I “am” gay because I like sex with guys as I “am” a carnivore because I love bacon. I can be a vegetarian – but I’d still love bacon. I can even be an “ethical vegan”, opposed to the anthropocentric use, objectification, and slaughter of other living creatures – but still admit that the taste of bacon is one that I love. I “am” gay rather as I love bacon. It’s fun. It’s a preference, but it doesn’t mean I am gay in my being.

My essential response was “I am Orthodox and a sinner.” (You can read: Review part 1 and Review part 2 if you wish.)

Now I’m Catholic, and it is largely because of a group that I met at that time, ironically, as a result of reading Eve’s book. I discovered that Eve’s tack isn’t really all of the RC’s teaching. This doesn’t surprise me: I’m a convert too.

This idea that one is gay the way one used to be considered male, or white, or 53 years old seems to be common. In fact in a culture where much of what used to pass for “identity” seems fluid, orientation is given an oddly concrete status. It is also rather recent and socially constructed – as people from Foucalt, to Paglia have pointed out. What we do with this sense of being we have, though, that’s the important part.

Into this conversation now comes Daniel C. Mattson with his wonderful and challenging Why I Don’t Call Myself Gay. It is the spiritual autobiography of a man trying to live faithful to authentic Christianity’s teaching on sexuality – towit, that sex as a vibrant and powerful gift from God, is intended to be rightly used in one context, and outside of that context it is not only wrong in a moral and spiritual way but also harmful to the human person.

Liber est omnis divisa in partes quinque.

The whole book is divided in five parts, but I’ll address the review in two posts.

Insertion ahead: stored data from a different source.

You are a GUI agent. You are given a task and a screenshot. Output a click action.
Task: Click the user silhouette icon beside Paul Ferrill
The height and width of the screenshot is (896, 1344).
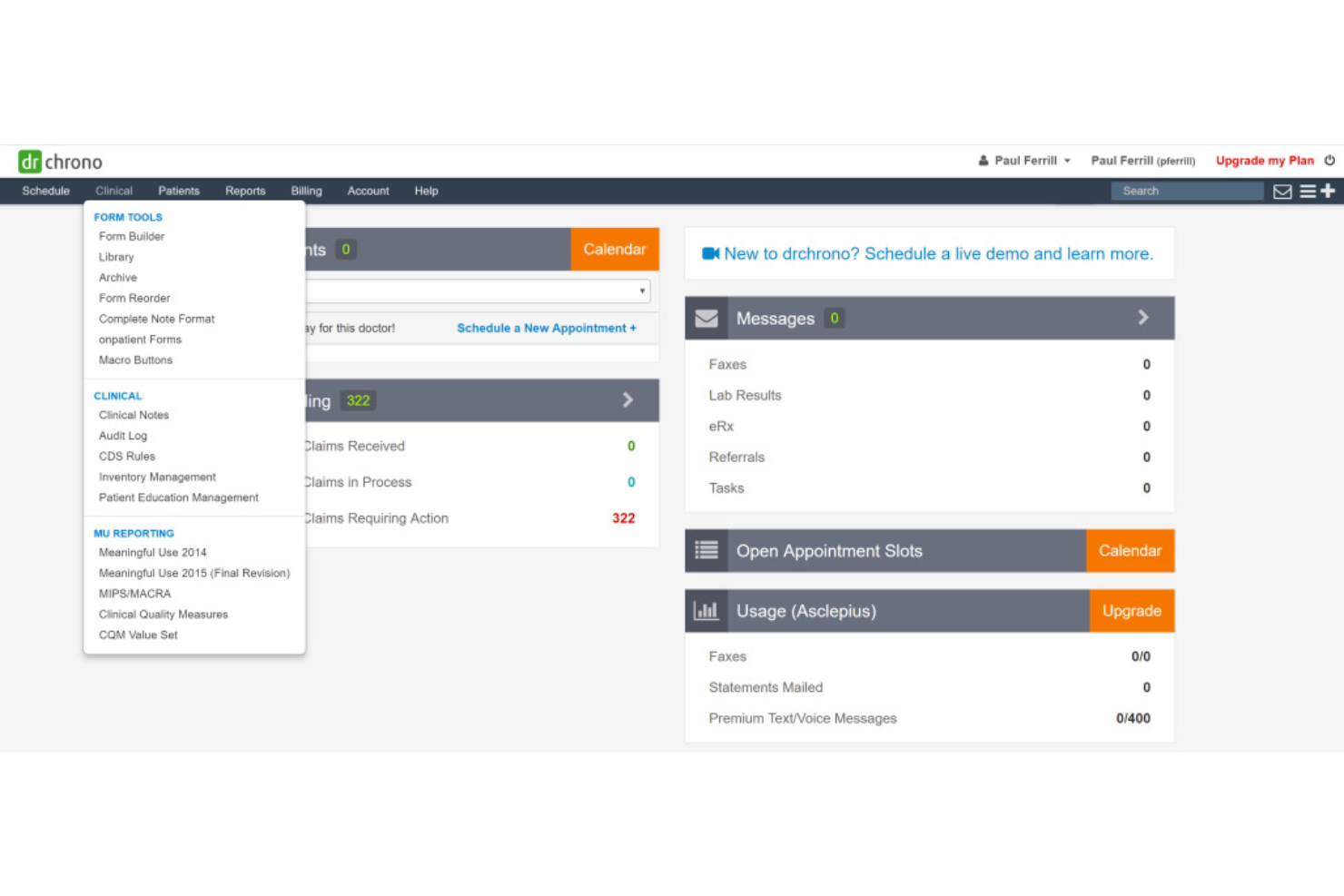[983, 160]
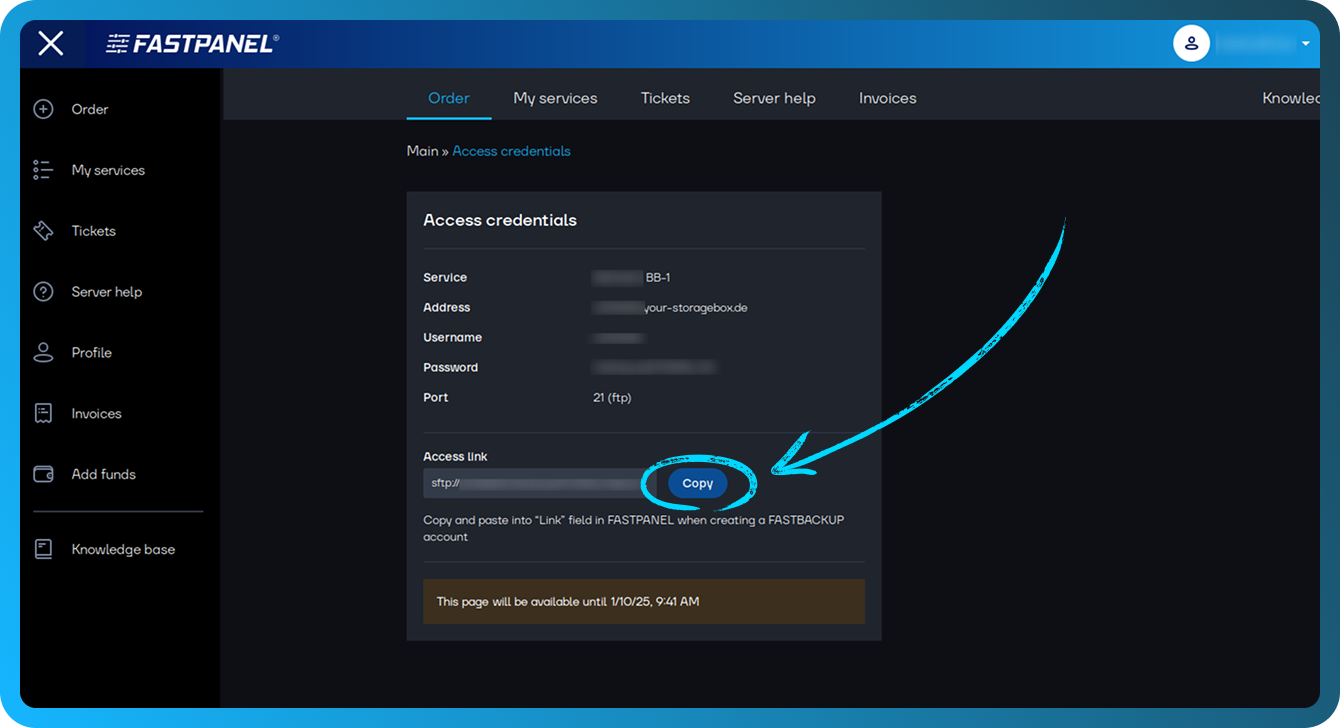Close the sidebar with the X icon

pos(50,43)
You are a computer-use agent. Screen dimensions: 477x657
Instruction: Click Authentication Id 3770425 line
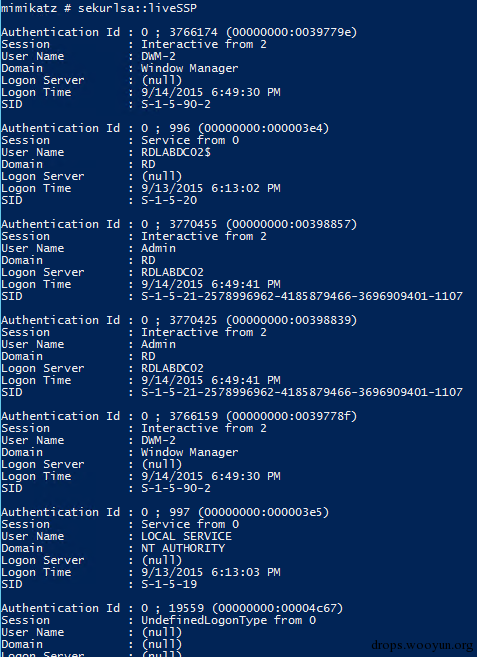[x=179, y=320]
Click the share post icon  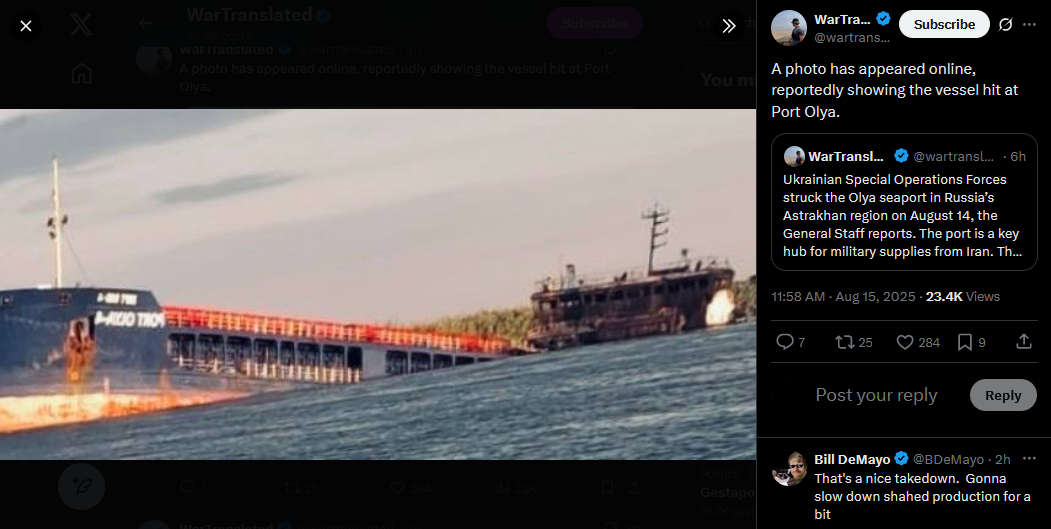click(1024, 342)
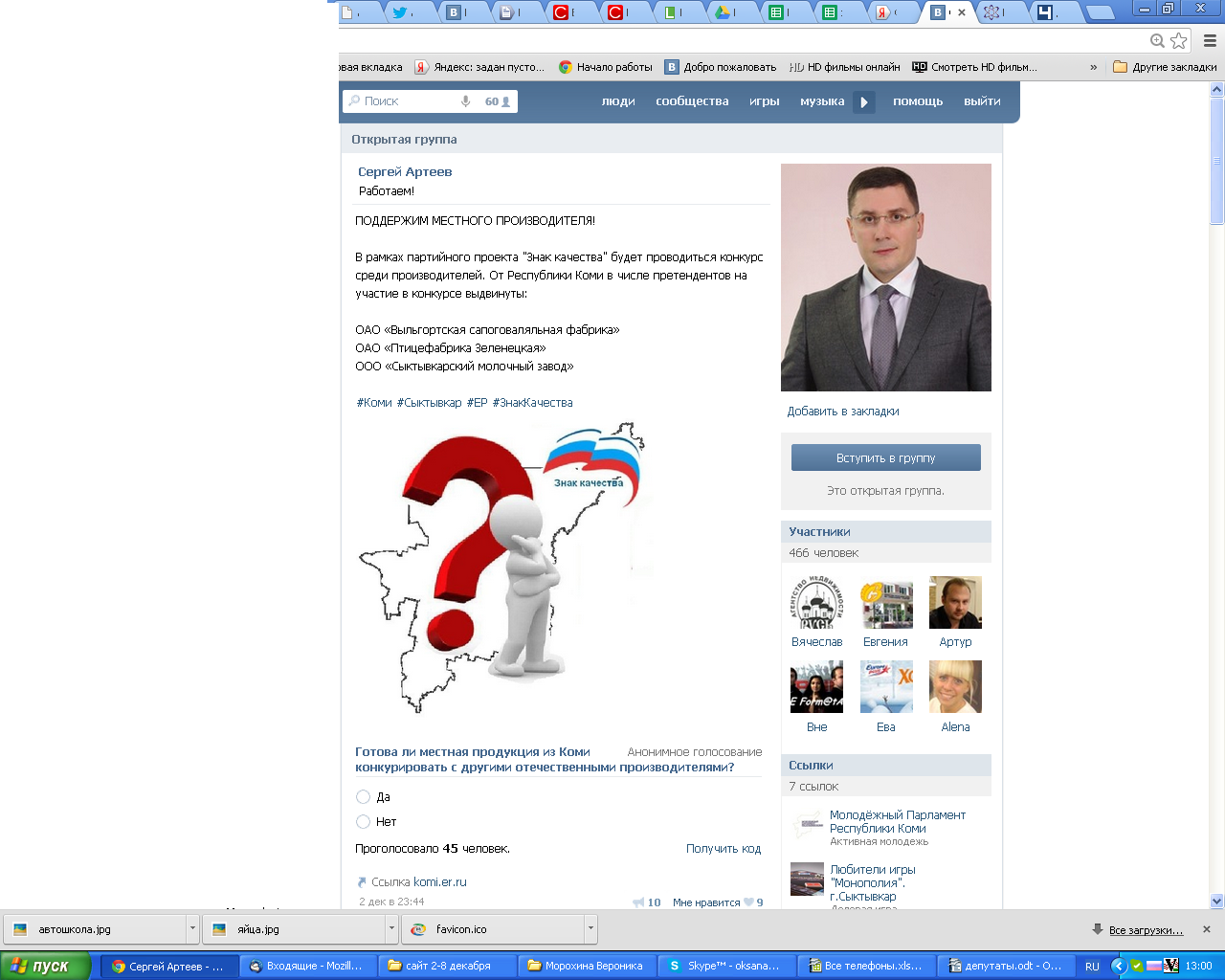Open the Chrome menu hamburger icon
Image resolution: width=1225 pixels, height=980 pixels.
(1210, 40)
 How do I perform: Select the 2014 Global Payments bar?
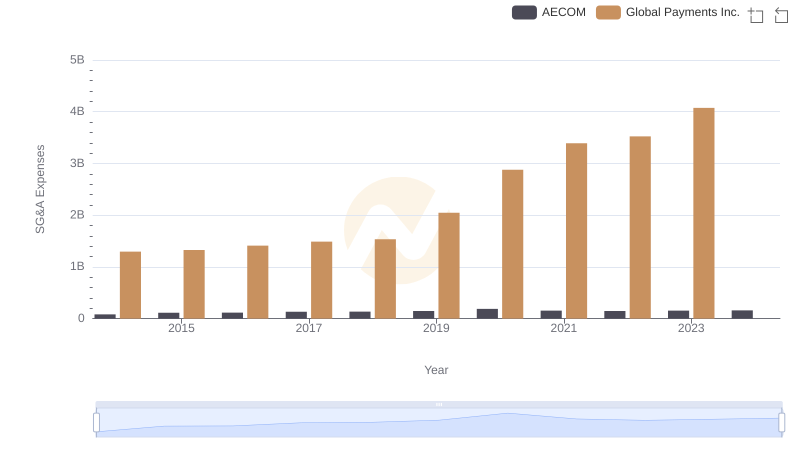click(131, 285)
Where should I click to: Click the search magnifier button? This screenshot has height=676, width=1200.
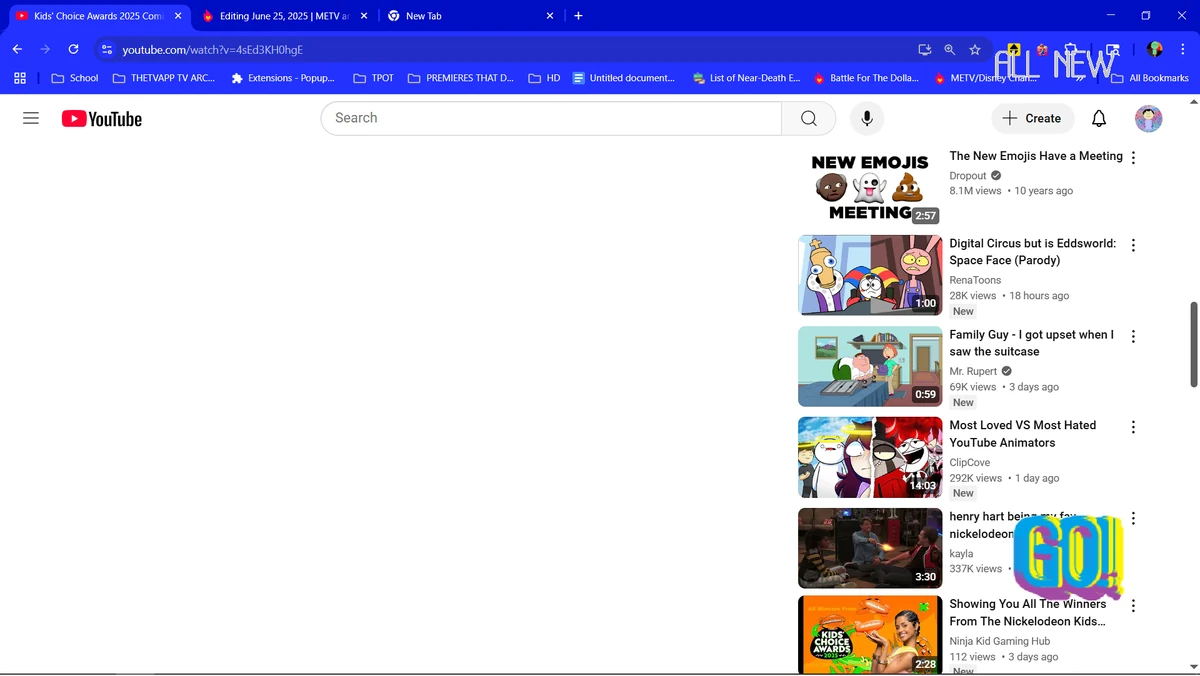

Here parts 1 and 2, then there will be another post on parts 3, 4, and 5. In defence of this division, I note that Parts 2 & 4 are the ones I had trouble with so that will divide these two posts into “some good/some bad”. And I do not want, in any way, for the discussion of the bad to eclipse the good.

Mad props for getting Robert Cardinal Sarah to write the foreword! In the front matter, the book raises a crucial issue: Cardinal Sarah and Fr Paul Check (writing in the introduction) both point out that we need a Church that moves along side of those who are struggling. Tushnet points this out as well. Two of my brothers in Christ recently punched a hole in my gut talking (also in two parts) about the compassion that Catholics need to feel along side these struggles (The Catholic Man Show, Episode 61, and Episode 62). A recent movie, called “The Third Way” did this as well. It does my heart good to feel not-alone, but fully a part of the Body of Christ in ways that mere denial or mere affirmation never allowed me to feel.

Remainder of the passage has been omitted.